How do you measure the risk of a customer? Or how do you measure a chance? And if you have determined that, how do you ensure that you can monitor it in time? These are just a few questions that you run into when you want to set up credit risk management within an organization. We want to share a few ideas about how some of our customers have solved this within MA!N.

What is credit risk management

In order to determine what features the software has to support, we will first have to determine what credit risk management is. The complexity differs greatly between organizations, branch and type of customer. For this blog we want to keep it generic and therefore we use the following assumptions:

  • We want to know the creditworthiness for a customer.
  • We want to use internal and third party data.
  • We want to have an alert if certain values change or are exceeded.


The creditworthiness can be determined on the basis of both the third party and internal data with an optional human assessment. This means that you have different data sources, for instance:

  • For third party data, various sources such as Creditsafe and Bureau Van Dijk can be consulted. MA!N can exchange data with these organizations and others through web services.
  • As an organization you also have a lot of data like payment the history and sales figures.
  • Depending on the type of customer, employees (eg analysts) can also add an assessment that can be included as a factor in the scoring model.

If you have other relevant information, you might also want to add it as a source.

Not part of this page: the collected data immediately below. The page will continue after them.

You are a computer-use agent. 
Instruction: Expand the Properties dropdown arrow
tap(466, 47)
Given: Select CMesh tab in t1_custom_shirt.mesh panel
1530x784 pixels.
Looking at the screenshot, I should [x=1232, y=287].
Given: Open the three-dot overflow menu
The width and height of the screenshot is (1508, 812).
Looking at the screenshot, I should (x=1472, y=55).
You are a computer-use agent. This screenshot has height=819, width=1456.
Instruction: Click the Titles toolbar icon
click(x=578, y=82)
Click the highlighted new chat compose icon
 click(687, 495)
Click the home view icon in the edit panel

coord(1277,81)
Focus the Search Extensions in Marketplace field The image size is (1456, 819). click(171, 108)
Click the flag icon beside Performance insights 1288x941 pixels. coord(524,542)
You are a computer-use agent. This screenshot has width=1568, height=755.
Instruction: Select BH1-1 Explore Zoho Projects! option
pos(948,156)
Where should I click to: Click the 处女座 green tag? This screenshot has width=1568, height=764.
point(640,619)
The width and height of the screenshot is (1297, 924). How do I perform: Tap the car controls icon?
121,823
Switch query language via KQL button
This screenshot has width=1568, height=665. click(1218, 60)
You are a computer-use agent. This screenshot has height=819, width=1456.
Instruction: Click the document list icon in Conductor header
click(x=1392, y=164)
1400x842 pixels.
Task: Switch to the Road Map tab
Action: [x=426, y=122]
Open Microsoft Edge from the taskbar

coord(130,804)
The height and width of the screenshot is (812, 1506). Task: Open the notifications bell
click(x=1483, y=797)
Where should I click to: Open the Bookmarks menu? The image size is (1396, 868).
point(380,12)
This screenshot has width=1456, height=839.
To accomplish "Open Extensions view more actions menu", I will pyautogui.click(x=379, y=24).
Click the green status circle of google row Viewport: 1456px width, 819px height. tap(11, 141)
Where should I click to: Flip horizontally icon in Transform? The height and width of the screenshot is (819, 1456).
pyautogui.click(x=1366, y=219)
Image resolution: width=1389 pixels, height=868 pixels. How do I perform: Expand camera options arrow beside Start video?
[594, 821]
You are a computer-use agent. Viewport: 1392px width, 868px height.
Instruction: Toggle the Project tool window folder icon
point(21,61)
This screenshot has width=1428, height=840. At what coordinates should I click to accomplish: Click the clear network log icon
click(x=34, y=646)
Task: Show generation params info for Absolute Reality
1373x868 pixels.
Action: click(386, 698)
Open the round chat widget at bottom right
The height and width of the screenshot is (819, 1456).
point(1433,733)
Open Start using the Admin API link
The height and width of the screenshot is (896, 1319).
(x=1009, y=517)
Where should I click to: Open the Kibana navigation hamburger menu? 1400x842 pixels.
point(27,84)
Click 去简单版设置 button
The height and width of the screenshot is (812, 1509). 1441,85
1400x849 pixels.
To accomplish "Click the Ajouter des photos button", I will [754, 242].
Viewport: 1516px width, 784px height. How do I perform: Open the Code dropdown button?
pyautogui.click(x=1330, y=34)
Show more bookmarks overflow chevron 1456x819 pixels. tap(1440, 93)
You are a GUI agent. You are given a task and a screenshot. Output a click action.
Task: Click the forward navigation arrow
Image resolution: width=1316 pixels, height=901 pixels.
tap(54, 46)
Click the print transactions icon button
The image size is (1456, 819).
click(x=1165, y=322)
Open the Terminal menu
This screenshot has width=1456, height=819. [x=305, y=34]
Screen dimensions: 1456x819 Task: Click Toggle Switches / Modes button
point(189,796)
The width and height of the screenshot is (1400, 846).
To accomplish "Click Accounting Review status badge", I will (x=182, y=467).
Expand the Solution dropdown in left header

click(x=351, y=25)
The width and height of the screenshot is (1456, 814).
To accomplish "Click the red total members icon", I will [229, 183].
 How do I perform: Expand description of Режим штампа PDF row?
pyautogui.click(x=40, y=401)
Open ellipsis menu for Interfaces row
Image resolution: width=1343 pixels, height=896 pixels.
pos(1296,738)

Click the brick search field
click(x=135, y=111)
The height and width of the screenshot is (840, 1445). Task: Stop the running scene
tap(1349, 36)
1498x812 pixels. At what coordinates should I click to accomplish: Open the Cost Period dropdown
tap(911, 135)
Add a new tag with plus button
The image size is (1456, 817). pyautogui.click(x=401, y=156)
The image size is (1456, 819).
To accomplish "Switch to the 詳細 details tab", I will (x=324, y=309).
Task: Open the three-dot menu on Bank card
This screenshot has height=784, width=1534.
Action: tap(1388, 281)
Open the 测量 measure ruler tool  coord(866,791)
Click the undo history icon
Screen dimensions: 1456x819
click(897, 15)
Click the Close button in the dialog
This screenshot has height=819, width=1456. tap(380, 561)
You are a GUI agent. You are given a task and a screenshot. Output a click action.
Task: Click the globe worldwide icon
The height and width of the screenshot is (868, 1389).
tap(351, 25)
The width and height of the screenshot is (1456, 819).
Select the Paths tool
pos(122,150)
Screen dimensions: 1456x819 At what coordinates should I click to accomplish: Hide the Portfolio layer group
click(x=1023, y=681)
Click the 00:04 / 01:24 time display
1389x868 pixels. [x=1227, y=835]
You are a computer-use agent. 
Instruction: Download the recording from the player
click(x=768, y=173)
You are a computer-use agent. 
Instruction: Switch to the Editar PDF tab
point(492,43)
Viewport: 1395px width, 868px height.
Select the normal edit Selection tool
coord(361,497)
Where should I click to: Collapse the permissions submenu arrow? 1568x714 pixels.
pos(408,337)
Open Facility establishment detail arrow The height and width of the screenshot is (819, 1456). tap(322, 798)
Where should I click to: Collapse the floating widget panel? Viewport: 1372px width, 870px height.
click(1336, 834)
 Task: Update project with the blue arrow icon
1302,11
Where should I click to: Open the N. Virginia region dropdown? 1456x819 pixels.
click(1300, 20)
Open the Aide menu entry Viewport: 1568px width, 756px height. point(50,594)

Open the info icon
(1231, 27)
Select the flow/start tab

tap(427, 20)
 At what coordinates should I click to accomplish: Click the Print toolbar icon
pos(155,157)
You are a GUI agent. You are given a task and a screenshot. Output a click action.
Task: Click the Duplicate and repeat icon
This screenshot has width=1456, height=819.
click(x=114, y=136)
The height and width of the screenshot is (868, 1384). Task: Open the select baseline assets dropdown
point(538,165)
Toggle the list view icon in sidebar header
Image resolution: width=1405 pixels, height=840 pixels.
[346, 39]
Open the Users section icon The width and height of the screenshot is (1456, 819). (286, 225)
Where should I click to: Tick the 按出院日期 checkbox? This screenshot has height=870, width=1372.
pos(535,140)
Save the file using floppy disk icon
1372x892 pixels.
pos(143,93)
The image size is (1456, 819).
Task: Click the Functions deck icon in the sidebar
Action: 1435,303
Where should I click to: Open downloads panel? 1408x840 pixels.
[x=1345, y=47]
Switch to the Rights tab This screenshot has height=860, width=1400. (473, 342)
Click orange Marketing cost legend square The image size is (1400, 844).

Scoring model and calculation

So we have multiple data sources and that data has to be merged to become a rating. For example, a risk rating and/or a credit limit. We will assign weighting factors to the different components, which ultimately leads to a formula that will be set up within MA!N. With the help of a edit area you, as a user, can adjust and maintain the weighting factors, so that the model remains up-to-date.

You can also use only one source, for example third party data. In that case, a custom scoring model is not necessary.

You will decide whether MA!N determines the rating and credit limit on itself or whether this requires the review of a user. This can be done with an authorization matrix that can also be used for the approval of limits by stakeholders within the organization.


Companies will change over time and this can effect the creditworthiness too, both positive and negative. For this reason, the software must continuously follow the customer based on predefined criteria. Consider, for example, a mutation in the actual credit limit, but also something like a changing payment behavior or a strong increase in turnover. Behavioral changes are often a strong predictive indicator, even if the situation seems to be fine.

By continuously monitoring the criteria, MA!N can take, or propose, an action for a customer in case the credit worthiness changes.

With the ongoing monitoring all boxes are checked, from identifying the customer to following it through time with the goal to identify new opportunities as well as risks in time.


By supporting Credit Risk Management with software, you can increase consistency and efficiency so that people can focus on the exceptions. You almost can’t afford to skip this.